Recent national news about New Mexico starts with the radiation leak at the Waste Isolation Pilot Plant near Carlsbad. Then tumbleweeds bury a home in Clovis.
The non-status of our economy generates doublespeak and dredging in the memory. A senior administration official observed recently that there is “no growth in the labor market.”
In fact, jobs are disappearing.
Memory dredging began with wondering what was the last truly massively transformative economic event. The best answer seems the appearance during and just after World War II of what became the national laboratories (Los Alamos and Sandia) and White Sands Missile Range. The labs remain here, whining about government dependence notwithstanding.
Skiing positively affected many communities starting around 1950, but in a low-key manner.
Another answer might be the uranium boom in the Grants Uranium Belt starting with Paddy Martinez’s discovery in 1950. That long since went away and Grants went back to sleep. Or the Intel plant, just in Albuquerque.
Today a real transformation builds around energy in Lea and Eddy Counties. We have a beginning transformation in Santa Teresa in southern Doña Ana County.
The word “transformation” reflects the human desire for instant gratification. Behind our complaining about economic status lurks a desire that things change instantly. Ain’t going to happen.

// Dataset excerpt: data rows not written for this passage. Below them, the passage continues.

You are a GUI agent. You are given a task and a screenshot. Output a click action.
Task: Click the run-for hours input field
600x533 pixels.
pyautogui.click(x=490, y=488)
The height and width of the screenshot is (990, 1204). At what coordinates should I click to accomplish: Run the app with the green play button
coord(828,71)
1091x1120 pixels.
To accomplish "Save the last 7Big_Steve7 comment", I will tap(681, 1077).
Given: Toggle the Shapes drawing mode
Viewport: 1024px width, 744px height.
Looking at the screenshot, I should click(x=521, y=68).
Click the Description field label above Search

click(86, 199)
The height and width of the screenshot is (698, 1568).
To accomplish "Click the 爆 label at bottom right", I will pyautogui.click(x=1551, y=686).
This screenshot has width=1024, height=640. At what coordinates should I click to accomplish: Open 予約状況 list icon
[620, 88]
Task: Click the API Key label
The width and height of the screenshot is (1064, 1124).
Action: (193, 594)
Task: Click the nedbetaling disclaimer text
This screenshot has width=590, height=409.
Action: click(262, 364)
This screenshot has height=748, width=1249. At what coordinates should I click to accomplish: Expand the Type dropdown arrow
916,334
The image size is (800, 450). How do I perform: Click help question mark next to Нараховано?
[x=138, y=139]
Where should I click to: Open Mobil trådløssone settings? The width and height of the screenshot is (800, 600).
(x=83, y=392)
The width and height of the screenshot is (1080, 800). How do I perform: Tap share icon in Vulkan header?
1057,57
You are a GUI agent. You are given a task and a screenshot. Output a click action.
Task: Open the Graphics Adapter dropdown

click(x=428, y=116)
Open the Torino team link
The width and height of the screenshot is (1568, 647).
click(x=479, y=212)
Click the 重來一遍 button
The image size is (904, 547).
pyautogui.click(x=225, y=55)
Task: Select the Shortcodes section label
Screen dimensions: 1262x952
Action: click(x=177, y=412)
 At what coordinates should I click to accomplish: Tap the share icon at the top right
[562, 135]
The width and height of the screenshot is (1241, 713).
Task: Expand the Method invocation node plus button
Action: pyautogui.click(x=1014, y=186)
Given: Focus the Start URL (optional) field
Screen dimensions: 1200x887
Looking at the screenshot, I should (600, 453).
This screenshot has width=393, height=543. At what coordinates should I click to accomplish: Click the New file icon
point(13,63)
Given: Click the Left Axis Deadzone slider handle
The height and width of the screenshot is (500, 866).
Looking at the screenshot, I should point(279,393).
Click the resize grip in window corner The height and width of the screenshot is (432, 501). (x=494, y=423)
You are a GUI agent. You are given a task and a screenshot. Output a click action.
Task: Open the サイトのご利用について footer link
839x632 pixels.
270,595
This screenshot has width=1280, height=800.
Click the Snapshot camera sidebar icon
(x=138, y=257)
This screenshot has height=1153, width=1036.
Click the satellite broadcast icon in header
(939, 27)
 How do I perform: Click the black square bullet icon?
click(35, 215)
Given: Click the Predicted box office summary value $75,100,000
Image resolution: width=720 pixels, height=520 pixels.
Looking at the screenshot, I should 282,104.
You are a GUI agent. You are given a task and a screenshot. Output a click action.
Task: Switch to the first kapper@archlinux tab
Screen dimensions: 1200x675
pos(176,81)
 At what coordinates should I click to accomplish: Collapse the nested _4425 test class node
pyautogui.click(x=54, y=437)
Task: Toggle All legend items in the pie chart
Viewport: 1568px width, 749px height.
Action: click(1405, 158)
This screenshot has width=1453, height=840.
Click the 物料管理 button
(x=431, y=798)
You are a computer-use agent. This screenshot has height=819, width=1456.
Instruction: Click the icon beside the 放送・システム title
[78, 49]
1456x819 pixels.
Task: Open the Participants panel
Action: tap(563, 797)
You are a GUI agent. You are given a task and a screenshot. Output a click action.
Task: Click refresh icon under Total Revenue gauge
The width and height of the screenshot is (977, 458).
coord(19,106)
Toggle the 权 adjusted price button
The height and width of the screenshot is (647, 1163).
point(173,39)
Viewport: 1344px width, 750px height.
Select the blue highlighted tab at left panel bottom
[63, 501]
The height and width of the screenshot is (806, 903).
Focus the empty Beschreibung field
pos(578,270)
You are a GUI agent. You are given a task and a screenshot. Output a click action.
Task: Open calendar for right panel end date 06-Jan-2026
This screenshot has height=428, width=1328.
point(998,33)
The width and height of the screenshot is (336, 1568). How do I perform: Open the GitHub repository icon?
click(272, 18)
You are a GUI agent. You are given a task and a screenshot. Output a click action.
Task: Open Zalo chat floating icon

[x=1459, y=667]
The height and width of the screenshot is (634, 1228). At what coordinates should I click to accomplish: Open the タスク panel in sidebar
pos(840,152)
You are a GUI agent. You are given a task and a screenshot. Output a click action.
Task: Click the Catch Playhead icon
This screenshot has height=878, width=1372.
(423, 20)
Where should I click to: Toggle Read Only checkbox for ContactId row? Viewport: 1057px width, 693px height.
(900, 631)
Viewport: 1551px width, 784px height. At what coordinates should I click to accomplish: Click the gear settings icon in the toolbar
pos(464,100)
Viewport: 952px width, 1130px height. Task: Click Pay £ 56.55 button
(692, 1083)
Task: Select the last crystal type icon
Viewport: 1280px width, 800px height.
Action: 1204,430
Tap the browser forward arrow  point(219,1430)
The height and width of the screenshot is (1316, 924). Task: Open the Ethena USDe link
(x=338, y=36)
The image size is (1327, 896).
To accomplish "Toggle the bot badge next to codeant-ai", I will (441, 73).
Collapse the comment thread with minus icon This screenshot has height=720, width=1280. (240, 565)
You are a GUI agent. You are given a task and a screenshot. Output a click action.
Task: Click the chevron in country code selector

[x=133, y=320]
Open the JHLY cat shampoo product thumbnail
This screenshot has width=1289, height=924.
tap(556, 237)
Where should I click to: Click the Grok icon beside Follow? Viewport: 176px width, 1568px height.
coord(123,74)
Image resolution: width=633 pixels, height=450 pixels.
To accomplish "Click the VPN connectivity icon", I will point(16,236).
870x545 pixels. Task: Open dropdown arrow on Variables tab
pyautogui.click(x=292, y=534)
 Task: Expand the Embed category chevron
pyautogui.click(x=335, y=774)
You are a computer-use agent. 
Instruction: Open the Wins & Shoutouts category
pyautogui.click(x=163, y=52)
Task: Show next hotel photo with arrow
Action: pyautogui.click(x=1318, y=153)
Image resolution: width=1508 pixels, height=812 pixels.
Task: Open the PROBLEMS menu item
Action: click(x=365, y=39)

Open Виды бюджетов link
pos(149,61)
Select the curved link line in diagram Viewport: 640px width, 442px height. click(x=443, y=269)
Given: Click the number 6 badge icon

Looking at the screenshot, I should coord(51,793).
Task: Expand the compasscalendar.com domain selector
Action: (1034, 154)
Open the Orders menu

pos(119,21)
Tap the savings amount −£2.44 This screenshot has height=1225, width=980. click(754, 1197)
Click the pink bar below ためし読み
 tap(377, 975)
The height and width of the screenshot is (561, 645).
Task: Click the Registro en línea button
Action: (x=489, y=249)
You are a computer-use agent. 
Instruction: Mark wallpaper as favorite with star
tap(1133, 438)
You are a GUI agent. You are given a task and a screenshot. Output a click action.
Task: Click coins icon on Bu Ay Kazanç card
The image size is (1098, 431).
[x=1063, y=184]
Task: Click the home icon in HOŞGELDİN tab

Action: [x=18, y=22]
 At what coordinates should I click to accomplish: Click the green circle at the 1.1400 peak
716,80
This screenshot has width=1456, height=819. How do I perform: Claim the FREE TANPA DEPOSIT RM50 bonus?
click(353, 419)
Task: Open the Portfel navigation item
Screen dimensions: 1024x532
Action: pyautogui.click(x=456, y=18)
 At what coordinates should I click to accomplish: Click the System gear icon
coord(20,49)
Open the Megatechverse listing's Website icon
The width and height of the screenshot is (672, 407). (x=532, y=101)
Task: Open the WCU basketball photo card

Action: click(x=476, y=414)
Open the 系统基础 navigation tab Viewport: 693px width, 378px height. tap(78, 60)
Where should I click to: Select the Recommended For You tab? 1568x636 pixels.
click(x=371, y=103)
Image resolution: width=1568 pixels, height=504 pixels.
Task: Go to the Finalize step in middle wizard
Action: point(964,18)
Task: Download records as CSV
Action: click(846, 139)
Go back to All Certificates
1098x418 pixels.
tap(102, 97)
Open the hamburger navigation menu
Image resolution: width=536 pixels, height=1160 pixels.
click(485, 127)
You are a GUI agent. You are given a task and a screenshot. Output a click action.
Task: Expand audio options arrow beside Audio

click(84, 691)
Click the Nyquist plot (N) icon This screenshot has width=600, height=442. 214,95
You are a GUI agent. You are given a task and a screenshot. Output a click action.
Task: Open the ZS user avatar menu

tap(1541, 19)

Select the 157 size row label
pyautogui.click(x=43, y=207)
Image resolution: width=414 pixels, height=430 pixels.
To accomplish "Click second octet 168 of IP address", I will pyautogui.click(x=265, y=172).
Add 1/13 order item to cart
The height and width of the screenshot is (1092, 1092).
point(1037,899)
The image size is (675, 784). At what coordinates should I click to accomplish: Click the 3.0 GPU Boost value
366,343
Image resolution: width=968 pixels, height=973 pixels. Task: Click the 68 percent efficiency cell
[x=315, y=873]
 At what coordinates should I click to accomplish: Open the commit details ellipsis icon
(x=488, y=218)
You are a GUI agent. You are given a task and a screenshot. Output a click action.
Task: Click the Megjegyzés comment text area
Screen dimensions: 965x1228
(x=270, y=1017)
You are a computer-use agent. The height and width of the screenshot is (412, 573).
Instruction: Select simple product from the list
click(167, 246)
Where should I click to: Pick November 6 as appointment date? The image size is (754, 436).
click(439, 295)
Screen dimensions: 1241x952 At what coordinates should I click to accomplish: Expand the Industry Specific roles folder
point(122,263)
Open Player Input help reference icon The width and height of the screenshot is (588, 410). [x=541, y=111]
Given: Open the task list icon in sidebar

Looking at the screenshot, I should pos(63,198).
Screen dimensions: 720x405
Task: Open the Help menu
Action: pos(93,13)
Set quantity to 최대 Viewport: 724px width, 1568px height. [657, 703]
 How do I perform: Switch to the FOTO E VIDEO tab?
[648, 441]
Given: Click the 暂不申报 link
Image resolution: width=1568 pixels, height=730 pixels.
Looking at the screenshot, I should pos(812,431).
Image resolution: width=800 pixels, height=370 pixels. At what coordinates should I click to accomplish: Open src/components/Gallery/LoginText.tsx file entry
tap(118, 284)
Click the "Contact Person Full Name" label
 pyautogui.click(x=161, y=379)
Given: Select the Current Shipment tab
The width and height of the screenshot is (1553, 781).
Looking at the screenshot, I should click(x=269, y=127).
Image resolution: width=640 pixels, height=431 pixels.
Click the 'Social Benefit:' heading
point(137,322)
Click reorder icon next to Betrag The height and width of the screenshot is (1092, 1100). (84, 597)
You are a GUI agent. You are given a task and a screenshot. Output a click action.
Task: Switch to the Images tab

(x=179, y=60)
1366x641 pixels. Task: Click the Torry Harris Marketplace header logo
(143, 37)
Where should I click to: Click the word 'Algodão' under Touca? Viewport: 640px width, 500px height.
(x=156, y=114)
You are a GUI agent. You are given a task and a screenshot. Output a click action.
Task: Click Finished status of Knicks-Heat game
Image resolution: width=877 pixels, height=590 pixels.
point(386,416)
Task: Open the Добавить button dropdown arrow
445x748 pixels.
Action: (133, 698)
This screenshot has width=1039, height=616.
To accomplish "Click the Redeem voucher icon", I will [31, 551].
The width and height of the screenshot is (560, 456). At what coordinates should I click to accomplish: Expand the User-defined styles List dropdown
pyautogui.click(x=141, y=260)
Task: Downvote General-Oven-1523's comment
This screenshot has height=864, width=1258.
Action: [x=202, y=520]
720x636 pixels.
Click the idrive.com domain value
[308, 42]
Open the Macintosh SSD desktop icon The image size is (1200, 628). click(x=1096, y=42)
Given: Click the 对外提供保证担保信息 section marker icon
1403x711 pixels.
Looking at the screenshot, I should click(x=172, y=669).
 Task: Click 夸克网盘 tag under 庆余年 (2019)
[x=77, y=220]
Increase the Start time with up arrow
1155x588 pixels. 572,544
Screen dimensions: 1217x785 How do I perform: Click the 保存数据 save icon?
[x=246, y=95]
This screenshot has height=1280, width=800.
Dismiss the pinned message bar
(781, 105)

Public company history offers additional perspective. Venture capitalists preach that issuing company shares to the public measures success.
Return to the thrilling days of yesteryear. There were public companies of size, some even listed on big-time exchanges such as the New York Stock Exchange. PNM Resources is the only one left.
Start with NASDAQ-listed Sunwest Financial Services, operator of the Sunwest Banks. I worked there. Sunwest joined Bank of America, which recently sold nearly all its rural community operations. Of the teller stations at B of A’s downtown Albuquerque office, several are completely vacant, five have computers, and, during recent trips there, seldom have I seen as many as three tellers at once. Nothing much has happened in downtown Albuquerque since construction of the Albuquerque Plaza-Hyatt Regency project in 1990.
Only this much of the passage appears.